ABOUT THIS EXERCISE: Once "Instruction: Click the" turns up in a line below, reproduce that line and those after it exactly, stopping after the line with "You are a computer-use agent. The"; leave pictures out.

ENTRIES SUPPLIED:
- - - - -
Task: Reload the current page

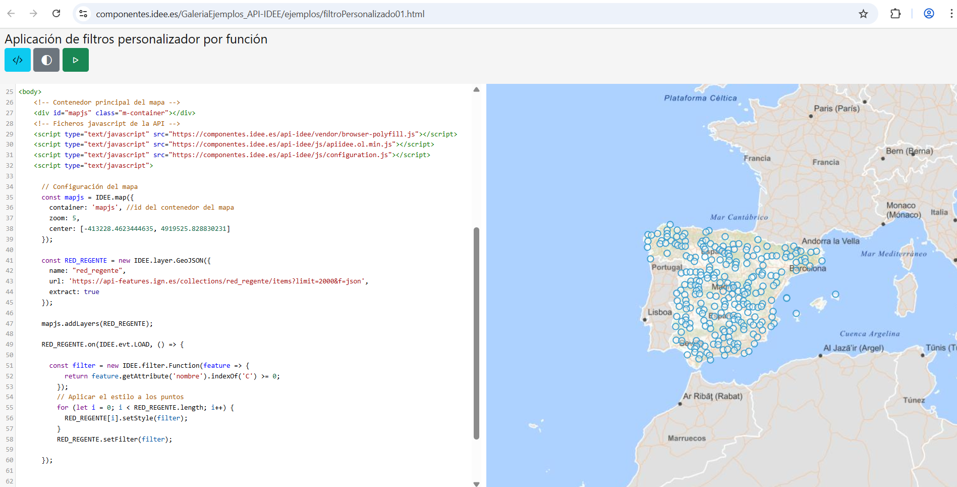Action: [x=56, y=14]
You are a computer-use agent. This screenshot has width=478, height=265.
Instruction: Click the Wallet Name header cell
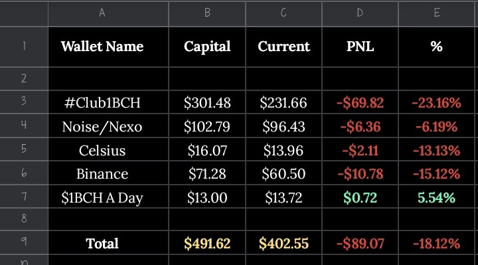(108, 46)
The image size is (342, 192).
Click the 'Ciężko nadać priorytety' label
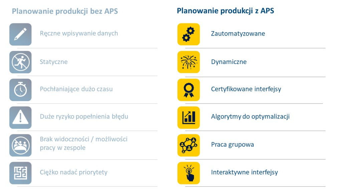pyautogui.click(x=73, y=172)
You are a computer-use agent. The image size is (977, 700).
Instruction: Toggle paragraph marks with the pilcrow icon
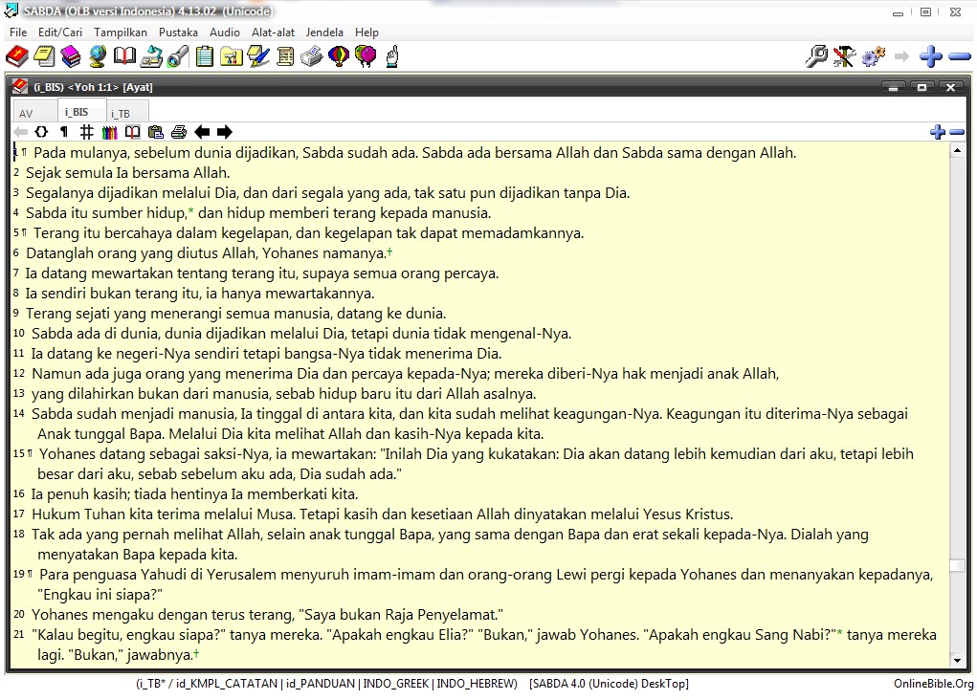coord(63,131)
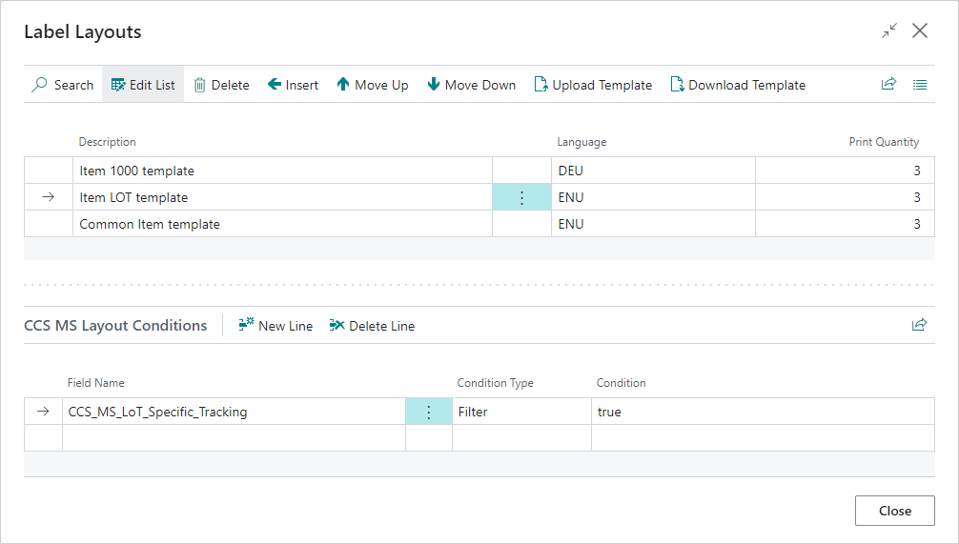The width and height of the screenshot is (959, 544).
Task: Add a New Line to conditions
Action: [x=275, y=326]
- - - - -
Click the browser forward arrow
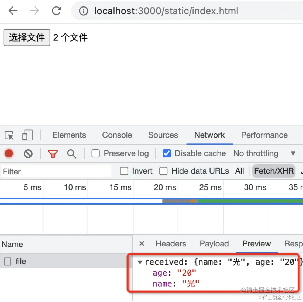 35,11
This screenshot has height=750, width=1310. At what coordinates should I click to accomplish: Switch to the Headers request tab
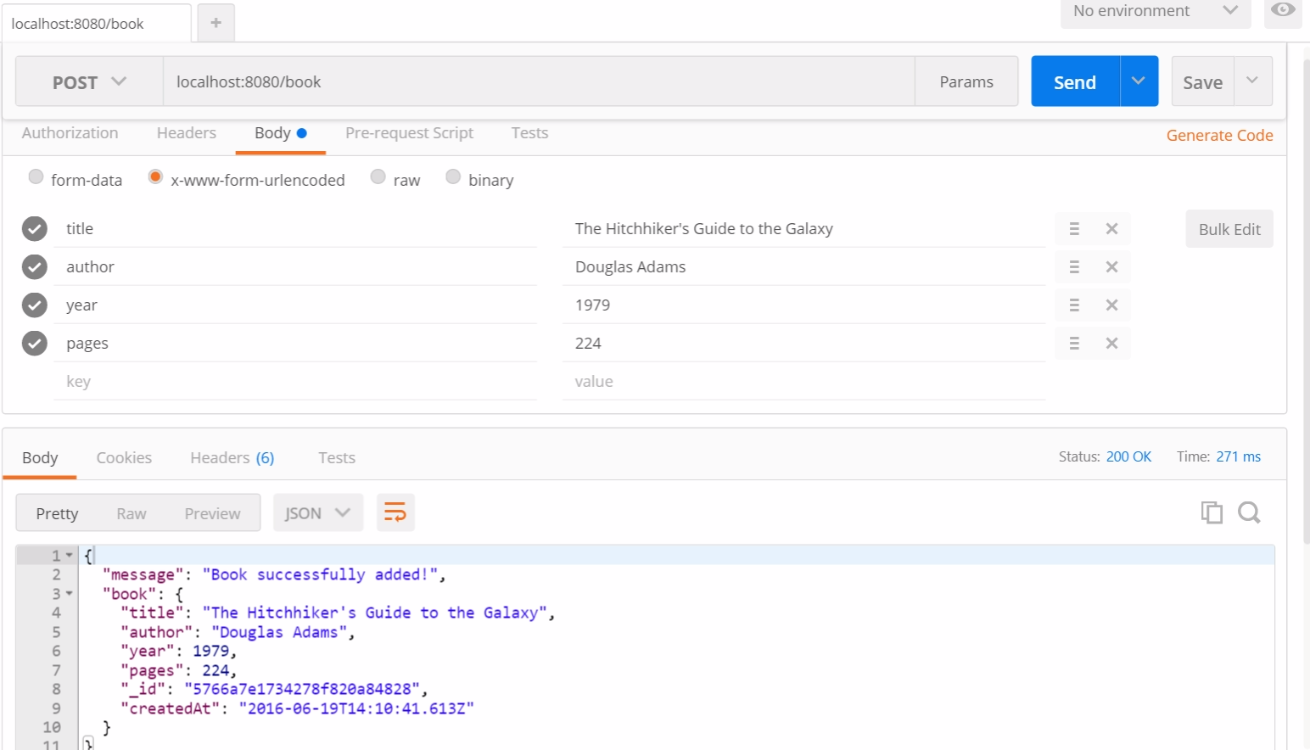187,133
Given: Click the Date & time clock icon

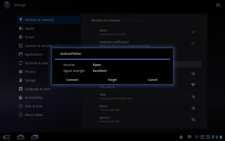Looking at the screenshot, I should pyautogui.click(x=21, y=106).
- - - - -
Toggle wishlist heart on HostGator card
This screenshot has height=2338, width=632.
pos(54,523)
- - - - -
TASK RESPONSE:
Instruction: Click the Wallet Name header cell
(108, 46)
The image size is (342, 192).
Click the 'Ciężko nadać priorytety' label
pyautogui.click(x=73, y=172)
You are a computer-use agent. The image size is (977, 700).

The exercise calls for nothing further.